-- Information follows --
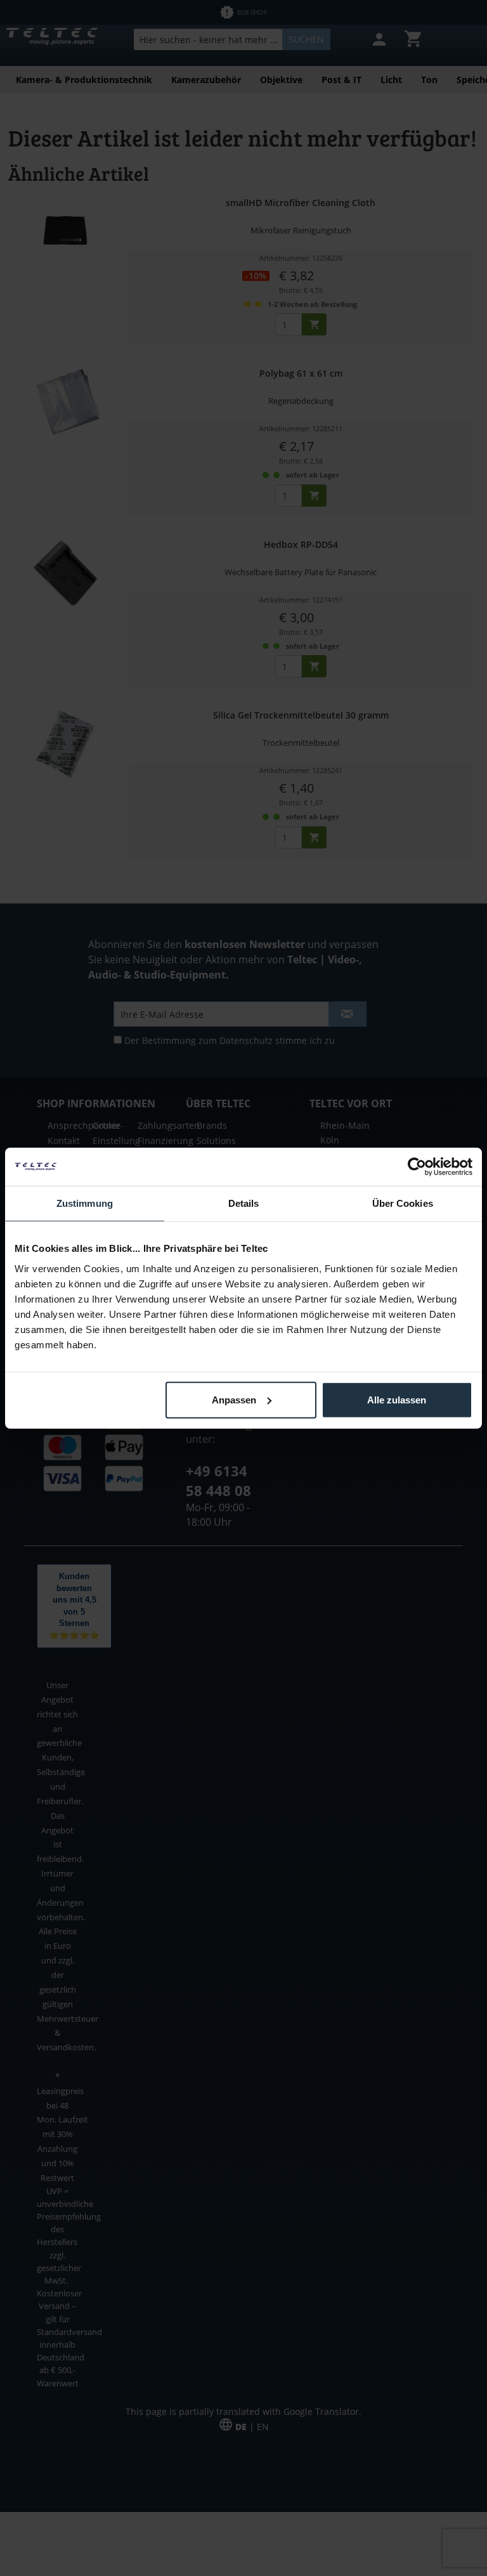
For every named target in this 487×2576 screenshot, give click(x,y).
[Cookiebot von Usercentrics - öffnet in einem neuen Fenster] (416, 1166)
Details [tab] (243, 1203)
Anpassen (234, 1399)
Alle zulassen (396, 1399)
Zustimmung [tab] (84, 1203)
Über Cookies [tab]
-- Information concluded --
Exercise
Every line of the data above is to be set down exactly; the pictures are not.

Output of the task
For every named target in this 487×2576 screenshot, give click(x,y).
[Cookiebot von Usercentrics - öffnet in einem neuen Fenster] (416, 1166)
Details [tab] (243, 1203)
Anpassen (234, 1399)
Alle zulassen (396, 1399)
Zustimmung [tab] (84, 1203)
Über Cookies [tab]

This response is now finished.